#### [Assigned task]
Using the data below, return the stretch from the line that contains "poet (104, 1810)" through the line that contains "pianist (341, 1787)", both included, exactly as it stands and nothing beyond it.

Records from a dataset:
=== Section Start ===
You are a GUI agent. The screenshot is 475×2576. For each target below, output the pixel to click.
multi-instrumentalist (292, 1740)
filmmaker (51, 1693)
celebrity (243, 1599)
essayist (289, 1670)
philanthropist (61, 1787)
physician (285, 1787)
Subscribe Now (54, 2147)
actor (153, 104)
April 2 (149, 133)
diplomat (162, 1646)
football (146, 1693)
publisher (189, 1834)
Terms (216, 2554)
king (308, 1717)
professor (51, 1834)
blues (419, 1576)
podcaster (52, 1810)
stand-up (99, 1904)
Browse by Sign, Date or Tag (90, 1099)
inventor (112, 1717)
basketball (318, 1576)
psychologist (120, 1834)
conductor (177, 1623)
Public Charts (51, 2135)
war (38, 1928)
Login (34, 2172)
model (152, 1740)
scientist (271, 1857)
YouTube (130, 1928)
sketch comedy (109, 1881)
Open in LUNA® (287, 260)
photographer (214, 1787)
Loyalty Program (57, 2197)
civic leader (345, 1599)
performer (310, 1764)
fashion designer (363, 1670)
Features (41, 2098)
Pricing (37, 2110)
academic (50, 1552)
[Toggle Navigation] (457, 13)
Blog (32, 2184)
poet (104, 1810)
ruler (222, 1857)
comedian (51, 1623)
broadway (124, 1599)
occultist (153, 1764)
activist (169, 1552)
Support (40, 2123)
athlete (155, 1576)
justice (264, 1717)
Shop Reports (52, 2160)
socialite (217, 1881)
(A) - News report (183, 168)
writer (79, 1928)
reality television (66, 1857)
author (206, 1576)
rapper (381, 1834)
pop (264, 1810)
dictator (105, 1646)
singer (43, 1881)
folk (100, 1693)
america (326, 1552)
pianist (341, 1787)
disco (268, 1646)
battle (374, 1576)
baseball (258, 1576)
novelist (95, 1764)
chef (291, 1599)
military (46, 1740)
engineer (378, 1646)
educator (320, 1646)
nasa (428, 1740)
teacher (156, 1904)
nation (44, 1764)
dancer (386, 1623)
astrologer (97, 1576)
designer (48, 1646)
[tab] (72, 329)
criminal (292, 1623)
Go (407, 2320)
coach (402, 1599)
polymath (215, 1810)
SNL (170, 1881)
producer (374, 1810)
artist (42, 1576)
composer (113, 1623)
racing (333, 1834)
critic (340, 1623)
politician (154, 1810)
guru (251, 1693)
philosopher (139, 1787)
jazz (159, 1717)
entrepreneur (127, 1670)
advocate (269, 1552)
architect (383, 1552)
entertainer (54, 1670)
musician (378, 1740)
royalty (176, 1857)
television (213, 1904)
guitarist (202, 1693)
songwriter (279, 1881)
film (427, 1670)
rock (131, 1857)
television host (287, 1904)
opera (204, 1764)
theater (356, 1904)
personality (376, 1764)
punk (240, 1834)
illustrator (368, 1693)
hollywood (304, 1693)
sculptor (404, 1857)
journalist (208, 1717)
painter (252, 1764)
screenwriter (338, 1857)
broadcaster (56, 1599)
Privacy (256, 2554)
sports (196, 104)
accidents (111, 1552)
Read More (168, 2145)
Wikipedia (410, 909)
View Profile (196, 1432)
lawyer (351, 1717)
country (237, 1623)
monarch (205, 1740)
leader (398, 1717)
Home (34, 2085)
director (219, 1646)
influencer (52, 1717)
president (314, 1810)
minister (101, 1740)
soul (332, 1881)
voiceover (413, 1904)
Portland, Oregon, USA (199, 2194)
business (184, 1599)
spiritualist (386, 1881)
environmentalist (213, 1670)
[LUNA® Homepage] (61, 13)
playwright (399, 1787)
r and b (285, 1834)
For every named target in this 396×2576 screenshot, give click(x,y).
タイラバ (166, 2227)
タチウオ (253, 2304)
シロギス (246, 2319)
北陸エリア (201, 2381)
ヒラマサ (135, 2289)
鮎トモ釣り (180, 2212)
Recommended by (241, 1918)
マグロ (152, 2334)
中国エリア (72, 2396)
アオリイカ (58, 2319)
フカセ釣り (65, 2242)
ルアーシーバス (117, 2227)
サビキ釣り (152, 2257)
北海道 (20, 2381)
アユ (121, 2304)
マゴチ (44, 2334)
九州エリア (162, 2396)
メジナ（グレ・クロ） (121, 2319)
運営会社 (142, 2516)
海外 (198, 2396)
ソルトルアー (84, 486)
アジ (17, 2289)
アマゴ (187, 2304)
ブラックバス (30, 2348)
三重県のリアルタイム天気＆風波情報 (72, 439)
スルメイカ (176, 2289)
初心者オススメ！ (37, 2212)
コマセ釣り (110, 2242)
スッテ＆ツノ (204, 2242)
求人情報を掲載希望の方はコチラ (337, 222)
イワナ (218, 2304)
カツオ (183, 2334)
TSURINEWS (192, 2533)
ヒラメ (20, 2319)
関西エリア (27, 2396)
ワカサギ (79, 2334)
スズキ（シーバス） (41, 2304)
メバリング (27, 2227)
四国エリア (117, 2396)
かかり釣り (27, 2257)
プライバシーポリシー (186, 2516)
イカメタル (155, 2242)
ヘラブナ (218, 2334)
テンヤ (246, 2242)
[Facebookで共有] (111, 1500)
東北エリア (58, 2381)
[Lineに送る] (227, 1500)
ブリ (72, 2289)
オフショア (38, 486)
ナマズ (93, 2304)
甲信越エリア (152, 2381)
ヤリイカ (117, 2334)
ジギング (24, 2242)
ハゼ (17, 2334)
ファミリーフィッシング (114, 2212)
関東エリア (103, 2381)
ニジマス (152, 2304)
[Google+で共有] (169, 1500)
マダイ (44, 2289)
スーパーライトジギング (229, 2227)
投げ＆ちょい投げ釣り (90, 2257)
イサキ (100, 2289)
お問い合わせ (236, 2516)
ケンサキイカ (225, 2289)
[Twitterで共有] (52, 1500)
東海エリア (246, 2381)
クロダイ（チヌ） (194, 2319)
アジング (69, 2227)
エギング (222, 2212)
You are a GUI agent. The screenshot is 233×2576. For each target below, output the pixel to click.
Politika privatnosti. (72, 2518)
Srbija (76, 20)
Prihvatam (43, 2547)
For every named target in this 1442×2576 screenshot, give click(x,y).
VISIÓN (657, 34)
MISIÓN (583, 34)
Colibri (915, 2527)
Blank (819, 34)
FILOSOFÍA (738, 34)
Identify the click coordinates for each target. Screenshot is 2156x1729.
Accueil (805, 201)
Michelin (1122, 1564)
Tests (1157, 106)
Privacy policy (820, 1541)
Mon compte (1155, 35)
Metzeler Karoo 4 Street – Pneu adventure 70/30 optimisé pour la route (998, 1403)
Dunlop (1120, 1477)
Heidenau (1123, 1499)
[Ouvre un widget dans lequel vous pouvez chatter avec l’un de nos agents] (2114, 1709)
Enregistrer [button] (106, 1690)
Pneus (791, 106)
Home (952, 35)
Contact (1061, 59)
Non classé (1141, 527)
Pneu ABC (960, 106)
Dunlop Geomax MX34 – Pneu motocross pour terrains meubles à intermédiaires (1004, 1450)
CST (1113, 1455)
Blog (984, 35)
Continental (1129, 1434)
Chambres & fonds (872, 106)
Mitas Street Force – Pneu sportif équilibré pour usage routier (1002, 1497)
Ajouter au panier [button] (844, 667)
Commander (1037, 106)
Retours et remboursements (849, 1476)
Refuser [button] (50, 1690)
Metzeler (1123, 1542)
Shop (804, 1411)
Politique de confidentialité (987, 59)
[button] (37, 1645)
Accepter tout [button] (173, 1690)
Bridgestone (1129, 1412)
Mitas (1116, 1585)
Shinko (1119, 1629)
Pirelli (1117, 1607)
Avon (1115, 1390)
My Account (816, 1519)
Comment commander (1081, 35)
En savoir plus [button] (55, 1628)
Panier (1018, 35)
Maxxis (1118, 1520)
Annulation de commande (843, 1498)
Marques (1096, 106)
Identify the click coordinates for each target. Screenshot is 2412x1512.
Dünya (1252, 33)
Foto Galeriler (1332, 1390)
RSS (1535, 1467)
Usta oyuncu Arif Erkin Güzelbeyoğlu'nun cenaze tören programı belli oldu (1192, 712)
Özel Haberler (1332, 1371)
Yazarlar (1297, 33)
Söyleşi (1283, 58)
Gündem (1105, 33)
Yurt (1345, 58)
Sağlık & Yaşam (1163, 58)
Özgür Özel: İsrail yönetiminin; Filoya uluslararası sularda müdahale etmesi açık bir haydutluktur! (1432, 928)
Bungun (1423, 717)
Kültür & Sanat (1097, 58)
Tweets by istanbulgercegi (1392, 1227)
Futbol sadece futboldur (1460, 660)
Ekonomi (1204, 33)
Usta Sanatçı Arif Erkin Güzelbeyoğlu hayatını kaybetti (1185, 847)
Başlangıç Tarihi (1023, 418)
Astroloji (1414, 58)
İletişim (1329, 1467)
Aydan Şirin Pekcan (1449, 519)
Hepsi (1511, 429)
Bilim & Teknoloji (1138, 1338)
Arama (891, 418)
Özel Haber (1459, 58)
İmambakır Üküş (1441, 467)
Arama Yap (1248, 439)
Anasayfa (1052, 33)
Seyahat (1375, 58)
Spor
=== Section End ===
#### [Solution to this task]
poet (104, 1810)
ruler (222, 1857)
comedian (51, 1623)
broadway (124, 1599)
occultist (153, 1764)
activist (169, 1552)
Support (40, 2123)
athlete (155, 1576)
justice (264, 1717)
Shop Reports (52, 2160)
socialite (217, 1881)
(A) - News report (183, 168)
writer (79, 1928)
reality television (66, 1857)
author (206, 1576)
rapper (381, 1834)
pop (264, 1810)
dictator (105, 1646)
singer (43, 1881)
folk (100, 1693)
america (326, 1552)
pianist (341, 1787)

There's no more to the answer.